§ **Required task**:
Convert each of the following records into a JSON list of strings with one string per line, omitting blank lines.

§ **Dataset rows**:
────
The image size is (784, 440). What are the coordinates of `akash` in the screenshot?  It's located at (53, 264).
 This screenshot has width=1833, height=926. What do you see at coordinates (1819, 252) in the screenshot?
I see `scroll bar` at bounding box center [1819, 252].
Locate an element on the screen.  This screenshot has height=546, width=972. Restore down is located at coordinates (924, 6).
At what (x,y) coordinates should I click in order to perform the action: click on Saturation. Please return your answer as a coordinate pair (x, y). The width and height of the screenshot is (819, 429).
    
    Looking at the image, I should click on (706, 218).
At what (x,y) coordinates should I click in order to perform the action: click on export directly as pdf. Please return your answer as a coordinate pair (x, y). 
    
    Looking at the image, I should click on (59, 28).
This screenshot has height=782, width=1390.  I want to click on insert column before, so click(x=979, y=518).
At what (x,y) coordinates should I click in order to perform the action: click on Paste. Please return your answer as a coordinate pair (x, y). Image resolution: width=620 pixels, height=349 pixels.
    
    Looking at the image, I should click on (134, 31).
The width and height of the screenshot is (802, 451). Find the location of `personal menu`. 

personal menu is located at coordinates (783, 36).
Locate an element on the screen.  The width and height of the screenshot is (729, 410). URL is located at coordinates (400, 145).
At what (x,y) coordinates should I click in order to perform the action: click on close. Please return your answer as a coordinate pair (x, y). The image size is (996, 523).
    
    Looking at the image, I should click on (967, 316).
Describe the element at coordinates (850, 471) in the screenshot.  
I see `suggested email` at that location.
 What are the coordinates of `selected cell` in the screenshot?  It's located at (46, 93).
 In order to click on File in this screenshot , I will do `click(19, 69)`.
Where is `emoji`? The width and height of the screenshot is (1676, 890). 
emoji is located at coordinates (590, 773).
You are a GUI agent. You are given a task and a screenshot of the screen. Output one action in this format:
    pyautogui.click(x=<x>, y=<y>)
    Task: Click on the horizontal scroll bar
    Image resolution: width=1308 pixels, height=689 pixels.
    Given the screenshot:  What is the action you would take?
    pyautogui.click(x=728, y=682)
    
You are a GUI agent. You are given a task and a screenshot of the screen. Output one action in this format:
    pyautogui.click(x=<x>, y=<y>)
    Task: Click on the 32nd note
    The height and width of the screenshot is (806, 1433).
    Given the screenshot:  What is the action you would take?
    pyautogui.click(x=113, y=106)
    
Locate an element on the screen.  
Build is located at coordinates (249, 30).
────
§ **Response**:
[
  "The image size is (784, 440). What are the coordinates of `akash` in the screenshot?  It's located at (53, 264).",
  " This screenshot has width=1833, height=926. What do you see at coordinates (1819, 252) in the screenshot?",
  "I see `scroll bar` at bounding box center [1819, 252].",
  "Locate an element on the screen.  This screenshot has height=546, width=972. Restore down is located at coordinates (924, 6).",
  "At what (x,y) coordinates should I click in order to perform the action: click on Saturation. Please return your answer as a coordinate pair (x, y). The width and height of the screenshot is (819, 429).",
  "    Looking at the image, I should click on (706, 218).",
  "At what (x,y) coordinates should I click in order to perform the action: click on export directly as pdf. Please return your answer as a coordinate pair (x, y). ",
  "    Looking at the image, I should click on (59, 28).",
  "This screenshot has height=782, width=1390.  I want to click on insert column before, so click(x=979, y=518).",
  "At what (x,y) coordinates should I click in order to perform the action: click on Paste. Please return your answer as a coordinate pair (x, y). Image resolution: width=620 pixels, height=349 pixels.",
  "    Looking at the image, I should click on (134, 31).",
  "The width and height of the screenshot is (802, 451). Find the location of `personal menu`. ",
  "personal menu is located at coordinates (783, 36).",
  "Locate an element on the screen.  The width and height of the screenshot is (729, 410). URL is located at coordinates (400, 145).",
  "At what (x,y) coordinates should I click in order to perform the action: click on close. Please return your answer as a coordinate pair (x, y). The image size is (996, 523).",
  "    Looking at the image, I should click on (967, 316).",
  "Describe the element at coordinates (850, 471) in the screenshot.  ",
  "I see `suggested email` at that location.",
  " What are the coordinates of `selected cell` in the screenshot?  It's located at (46, 93).",
  " In order to click on File in this screenshot , I will do `click(19, 69)`.",
  "Where is `emoji`? The width and height of the screenshot is (1676, 890). ",
  "emoji is located at coordinates (590, 773).",
  "You are a GUI agent. You are given a task and a screenshot of the screen. Output one action in this format:",
  "    pyautogui.click(x=<x>, y=<y>)",
  "    Task: Click on the horizontal scroll bar",
  "    Image resolution: width=1308 pixels, height=689 pixels.",
  "    Given the screenshot:  What is the action you would take?",
  "    pyautogui.click(x=728, y=682)",
  "You are a GUI agent. You are given a task and a screenshot of the screen. Output one action in this format:",
  "    pyautogui.click(x=<x>, y=<y>)",
  "    Task: Click on the 32nd note",
  "    The height and width of the screenshot is (806, 1433).",
  "    Given the screenshot:  What is the action you would take?",
  "    pyautogui.click(x=113, y=106)",
  "Locate an element on the screen.  ",
  "Build is located at coordinates (249, 30)."
]